Título: Ministro do STF decide a favor de fundo
Autor: Juliano Basile
Fonte: Valor Econômico, 15/12/2005, Política, p. A12

Crise Fundo de pensão da Companhia de Águas do Rio consegue liminar que impede quebra de sigilo

O ministro Sepúlveda Pertence, do Supremo Tribunal Federal (STF), concedeu, ontem, liminar proibindo a CPI dos Correios de usar em suas investigações informações vindas da quebra dos sigilos bancário, fiscal e telefônico da Prece Previdência Complementar. Pertence disse que a CPI apresentou informações que não são suficientes para levar à quebra do sigilo.
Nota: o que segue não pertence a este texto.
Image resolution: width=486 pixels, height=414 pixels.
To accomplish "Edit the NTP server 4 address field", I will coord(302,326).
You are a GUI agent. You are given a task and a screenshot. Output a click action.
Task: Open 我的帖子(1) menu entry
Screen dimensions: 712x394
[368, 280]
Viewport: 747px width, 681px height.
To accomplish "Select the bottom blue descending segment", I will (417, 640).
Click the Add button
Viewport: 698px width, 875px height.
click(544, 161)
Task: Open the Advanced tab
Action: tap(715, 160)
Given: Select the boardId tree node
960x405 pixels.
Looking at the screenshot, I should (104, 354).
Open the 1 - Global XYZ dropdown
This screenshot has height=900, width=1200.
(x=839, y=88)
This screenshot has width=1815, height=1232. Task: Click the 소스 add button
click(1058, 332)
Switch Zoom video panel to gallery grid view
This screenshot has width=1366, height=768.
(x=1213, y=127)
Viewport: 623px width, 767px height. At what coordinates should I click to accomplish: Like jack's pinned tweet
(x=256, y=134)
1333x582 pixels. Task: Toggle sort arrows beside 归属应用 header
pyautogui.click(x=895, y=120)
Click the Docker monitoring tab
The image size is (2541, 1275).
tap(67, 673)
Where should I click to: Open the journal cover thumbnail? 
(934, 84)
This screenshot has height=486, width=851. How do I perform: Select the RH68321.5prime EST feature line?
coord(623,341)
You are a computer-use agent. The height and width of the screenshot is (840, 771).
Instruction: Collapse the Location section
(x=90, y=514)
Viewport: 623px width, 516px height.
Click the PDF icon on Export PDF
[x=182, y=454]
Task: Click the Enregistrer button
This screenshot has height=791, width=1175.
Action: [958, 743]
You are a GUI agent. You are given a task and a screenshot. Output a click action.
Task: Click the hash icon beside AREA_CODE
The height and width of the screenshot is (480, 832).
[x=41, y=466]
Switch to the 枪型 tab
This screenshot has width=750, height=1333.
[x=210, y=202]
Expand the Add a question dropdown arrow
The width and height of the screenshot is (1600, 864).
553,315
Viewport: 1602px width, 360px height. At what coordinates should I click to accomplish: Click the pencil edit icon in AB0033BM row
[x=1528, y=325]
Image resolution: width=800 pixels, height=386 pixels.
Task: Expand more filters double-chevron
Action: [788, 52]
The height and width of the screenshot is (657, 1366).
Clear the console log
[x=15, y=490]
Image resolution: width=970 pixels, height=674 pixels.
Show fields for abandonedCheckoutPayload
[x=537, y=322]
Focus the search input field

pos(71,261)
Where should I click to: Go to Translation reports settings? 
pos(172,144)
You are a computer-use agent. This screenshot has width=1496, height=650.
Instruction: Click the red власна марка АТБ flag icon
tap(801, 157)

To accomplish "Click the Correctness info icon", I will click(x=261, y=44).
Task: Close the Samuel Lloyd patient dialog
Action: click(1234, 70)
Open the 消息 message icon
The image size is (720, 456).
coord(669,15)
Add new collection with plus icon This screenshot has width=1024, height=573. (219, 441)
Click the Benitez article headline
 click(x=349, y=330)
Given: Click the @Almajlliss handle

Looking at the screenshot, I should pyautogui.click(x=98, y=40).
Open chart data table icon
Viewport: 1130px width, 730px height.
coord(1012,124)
A CPI, segundo o ministro, apresentou "apenas dados, suspeitas e suposições". "Parece muito pouco para satisfazer a exigência constitucional de motivação das decisões judiciais, que se estende às CPIs", afirmou. O problema é que a CPI deveria ter apontado as supostas operações atípicas da Prece no setor de previdência complementar. Sem a devida fundamentação, não é possível quebrar os sigilos dos fundos, decidiu Pertence. A Prece é o fundo de pensão da companhia estadual de água do Rio de Janeiro (Cedae), uma das 13 entidades que tiveram a quebra de sigilo solicitada pelo sub-relator de Fundos de Pensão da CPI, deputado Antonio Carlos Magalhães Neto (PFL-BA). Ele quer investigar os prejuízos que os fundos tiveram e suas relações com políticos e integrantes do governo. Agora, estuda como recorrer da decisão. A liminar de Pertence vale até o julgamento final do mandado de segurança que a Prece impetrou no STF. Como o Supremo está realizando as últimas sessões de julgamento deste ano, é provável que a decisão de Pertence seja levada ao plenário do tribunal, composto pelos onze ministros, apenas a partir de fevereiro, quando acaba o recesso do Judiciário. A decisão deverá servir de paradigma para outros fundos de pensão investigados pela CPI. Se recorrerem ao STF, deverão conseguir a mesma liminar dada ao Prece. Por isso, parlamentares envolvidos nos trabalhos da CPI trabalham para derrubá-la. O presidente da CPI dos Correios, senador Delcídio Amaral (PT-MS), afirmou, ontem, que já houve uma enxurrada de liminares do STF revogando a quebra de sigilos de fundos de pensão e reiterou que a Comissão está preparada para defender os seus procedimentos. A assessoria jurídica do Senado e a CPI vão tentar demonstrar que há ligação entre a investigação da CPI dos Correios e os fundos de pensão para reforçar o pedido, explicou Antonio Carlos Magalhães Neto (PFL-BA), sub-relator da CPI dos Correios.